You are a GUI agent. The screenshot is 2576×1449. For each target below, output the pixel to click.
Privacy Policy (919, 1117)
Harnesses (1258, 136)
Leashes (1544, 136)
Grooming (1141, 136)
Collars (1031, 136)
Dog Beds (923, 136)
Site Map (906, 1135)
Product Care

------------------------

• **Task directions**:
Now write the data shown above out again, word for word.

• **Result**:
You are a GUI agent. The screenshot is 2576×1449. For each target below, output the pixel to click.
Privacy Policy (919, 1117)
Harnesses (1258, 136)
Leashes (1544, 136)
Grooming (1141, 136)
Collars (1031, 136)
Dog Beds (923, 136)
Site Map (906, 1135)
Product Care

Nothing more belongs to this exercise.